To actually do something, you have to specify an "Initialize"-function for each class table:

[...]
local skin = {}
------------ WIButton ------------
skin["wibutton"] = {
	Initialize = function(GUI,pElement)
		pElement:SetHeight(GUI.BUTTON_HEIGHT)

		pElement.m_tSkinElements = {}
		local bg = gui.Create("WIRect",pElement)
		bg:SetColor(GUI.BUTTON_BACKGROUND_COLOR)
		bg:SetName("background")
		bg:SetAutoAlignToParent(true)
		bg:SetZPos(-2)
		table.insert(pElement.m_tSkinElements,bg)
	end,
	Release = function(GUI,pElement)
		if(pElement.m_tSkinElements ~= nil) then
			for _,el in ipairs(pElement.m_tSkinElements) do
				if(el:IsValid()) then el:Remove() end
			end
			pElement.m_tSkinElements = nil
		end
	end
}
----------------------------------
[...]

The code above will set the height of all buttons to 24 pixels and add a red background.

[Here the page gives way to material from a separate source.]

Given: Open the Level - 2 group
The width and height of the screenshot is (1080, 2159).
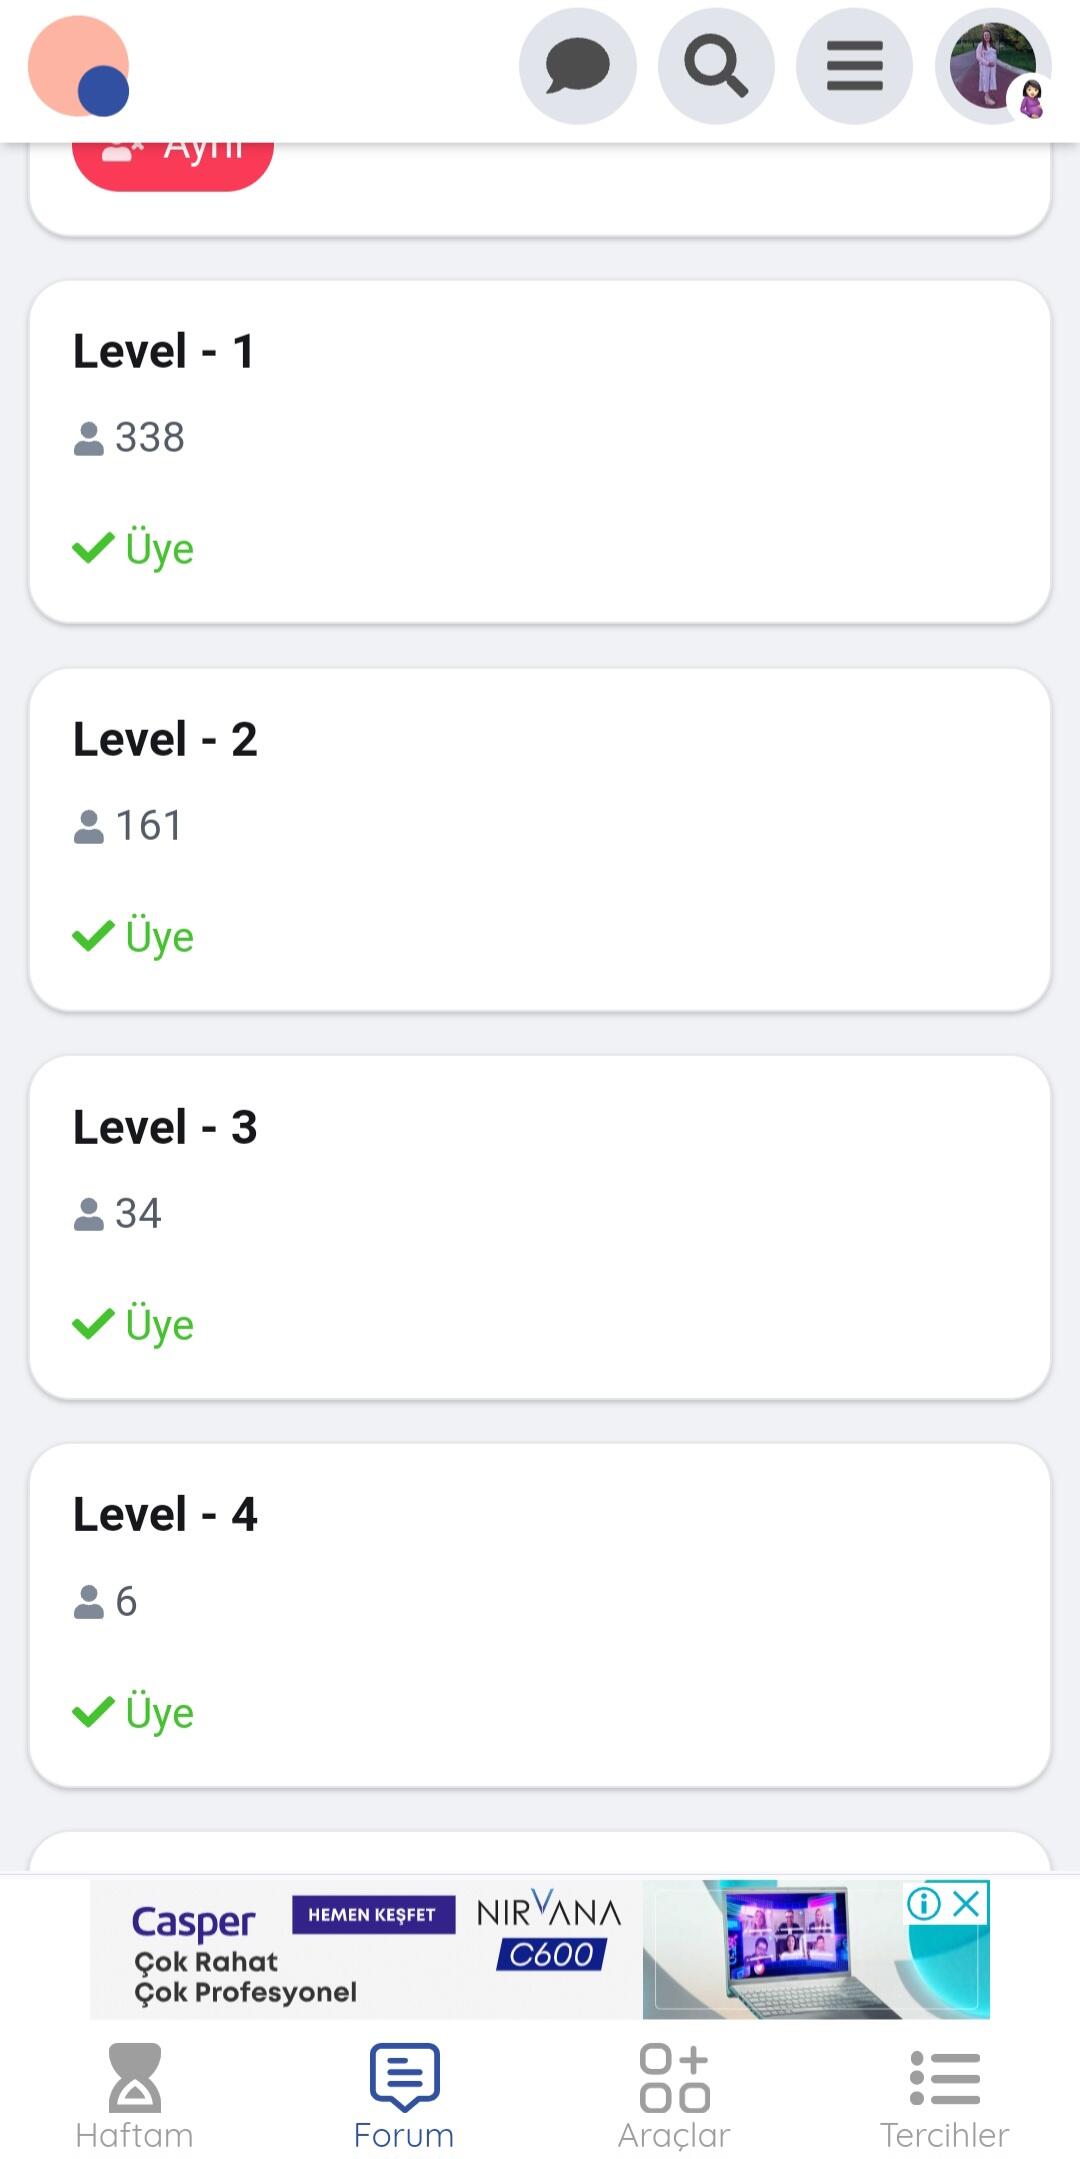Looking at the screenshot, I should pos(165,740).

Note: When creating new elements during the "Initialize"-process, make sure to add a "Release"-function as well to remove them when the skin is unloaded!

Nesting

You can also create definitions for child elements for specific parents by using the "children" sub-table:

[...]
local skin = {}
------------ WIButton ------------
skin["wibutton"] = {
	Initialize = function(GUI,pElement)
		[...]
	end,
	Release = function(GUI,pElement)
		[...]
	end,
	children = {
		["witext"] = {
			Initialize = function(GUI,pElement)
				pElement:SetText(pElement:GetText():upper())
				pElement:SizeToContents()
			end
		}
	}
}
----------------------------------
[...]

This will change the text for all "WIText" elements which are parented to a "WIButton" element to uppercase letters. The structure can be nested further in the same way as shown above. Additional children can simply be appended to the "children" sub-table.

Custom style classes

Aside from GUI Element classes, you can also use custom style classes. This works in conjunction with WIElement:AddStyleClass.

[...]
local skin = {}
------------ WIButton ------------
skin["teststyle"] = {
	Initialize = function(GUI,pElement)
		pElement:SetWidth(250)
	end
}
----------------------------------
[...]

Now you can apply "teststyle" to any element using WIElement:AddStyleClass("teststyle"). You can apply multiple style classes on the same element and nesting can be combined with both GUI classes and custom style classes.

Registering a skin

After you have defined the skin tables, you have to register the actual skin. To do that, use:

[...]
gui.RegisterSkin(skinName,t,skin)
[...]

After that you can apply the skin using gui.SetSkin("testSkin") or WIElement:SetSkin("testSkin").

Deriving skins

You can derive a skin from another by specifying the base skin as the third parameter to gui.RegisterSkin (The base skin has to be loaded first!):

if(gui.SkinExists("testSkin2") == true) then return end
include("skin_test.lua")

local t = {}
[...]
local skin = {}
[...]
gui.RegisterSkin("testSkin2",t,skin,"testSkin")

The new skin will inherit all data from the base skin, however base definitions can be overwritten if desired.